Teaching a New Dog Old Tricks: Resurrecting Multilingual Retrieval Using Zero-Shot Learning
- 1 Citations
- 1 Mentions
- 3.1k Downloads
Abstract
While billions of non-English speaking users rely on search engines every day, the problem of ad-hoc information retrieval is rarely studied for non-English languages. This is primarily due to a lack of data set that are suitable to train ranking algorithms. In this paper, we tackle the lack of data by leveraging pre-trained multilingual language models to transfer a retrieval system trained on English collections to non-English queries and documents. Our model is evaluated in a zero-shot setting, meaning that we use them to predict relevance scores for query-document pairs in languages never seen during training. Our results show that the proposed approach can significantly outperform unsupervised retrieval techniques for Arabic, Chinese Mandarin, and Spanish. We also show that augmenting the English training collection with some examples from the target language can sometimes improve performance.
1 Introduction
Every day, billions of non-English speaking users [22] interact with search engines; however, commercial retrieval systems have been traditionally tailored to English queries, causing an information access divide between those who can and those who cannot speak this language [39]. Non-English search applications have been equally under-studied by most information retrieval researchers. Historically, ad-hoc retrieval systems have been primarily designed, trained, and evaluated on English corpora (e.g., [1, 5, 6, 23]). More recently, a new wave of supervised state-of-the-art ranking models have been proposed by researchers [11, 14, 21, 24, 26, 35, 37]; these models rely on neural architectures to rerank the head of search results retrieved using a traditional unsupervised ranking algorithm, such as BM25. Like previous ad-hoc ranking algorithms, these methods are almost exclusively trained and evaluated on English queries and documents.

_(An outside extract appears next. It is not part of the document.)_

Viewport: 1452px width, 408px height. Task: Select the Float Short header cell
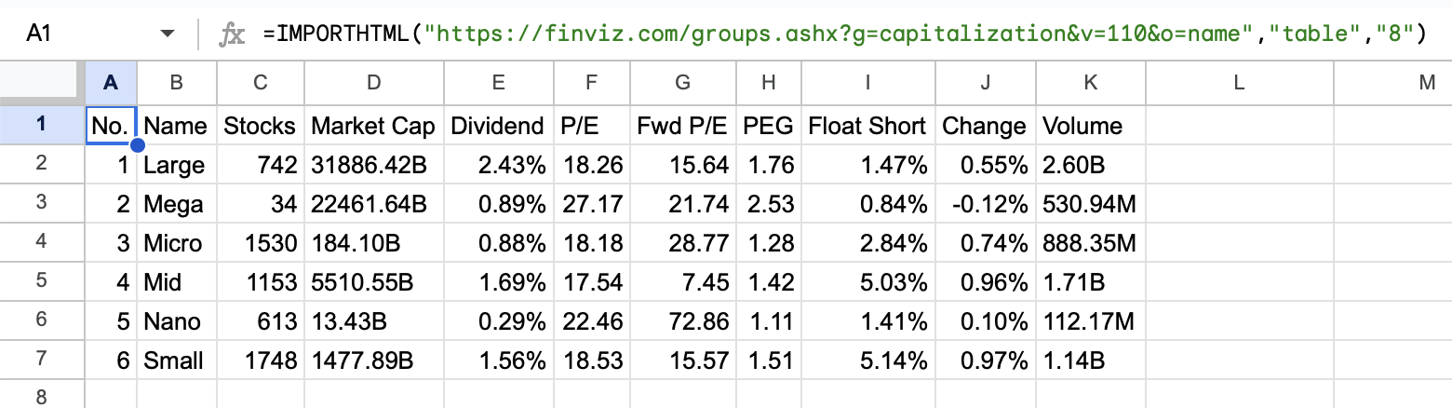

The absence of rankers designed to operate on languages other than English can largely be attributed to a lack of suitable publicly available data sets. This aspect particularly limits supervised ranking methods, as they require samples for training and validation. For English, previous research relied on English collections such as TREC Robust 2004 [32], the 2009–2014 TREC Web Track [7], and MS MARCO [2]. No datasets of similar size exist for other languages.

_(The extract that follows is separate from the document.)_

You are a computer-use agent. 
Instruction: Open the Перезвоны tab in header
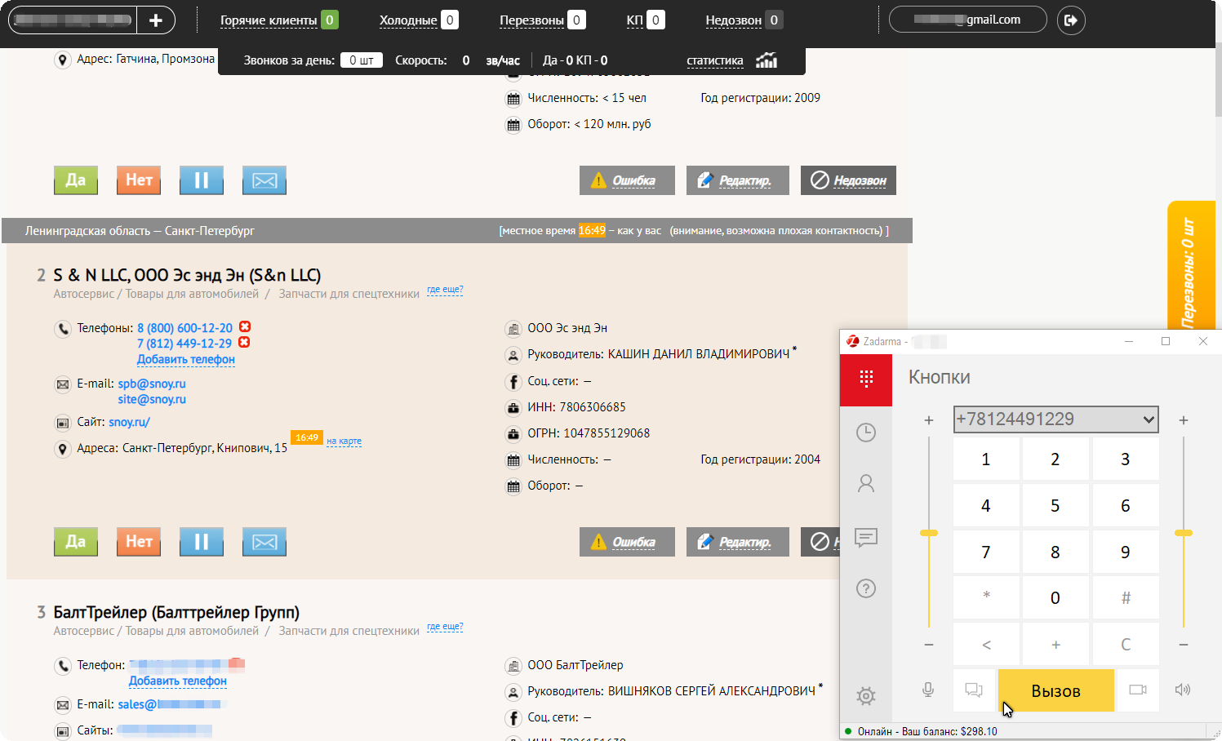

While most of recent approaches have focused on ad hoc retrieval for English, some researchers have studied the problem of cross-lingual information retrieval. Under this setting, document collections are typically in English, while queries get translated to several languages; sometimes, the opposite setup is used. Throughout the years, several cross lingual tracks were included as part of TREC. TREC 6, 7, 8 [4] offer queries in English, German, Dutch, Spanish, French, and Italian. For all three years, the document collection was kept in English. CLEF also hosted multiple cross-lingual ad-hoc retrieval tasks from 2000 to 2009 [3]. Early systems for these tasks leveraged dictionary and statistical translation approaches, as well as other indexing optimizations [27]. More recently, approaches that rely on cross-lingual semantic representations (such as multilingual word embeddings) have been explored. For example, Vulić and Moens [34] proposed BWESG, an algorithm to learn word embeddings on aligned documents that can be used to calculate document-query similarity. Sasaki et al. [28] leveraged a data set of Wikipedia pages in 25 languages to train a learning to rank algorithm for Japanese-English and Swahili-English cross-language retrieval. Litschko et al. [20] proposed an unsupervised framework that relies on aligned word embeddings. Ultimately, while related, these approaches are only beneficial to users who can understand documents in two or more languages instead of directly tackling non-English document retrieval.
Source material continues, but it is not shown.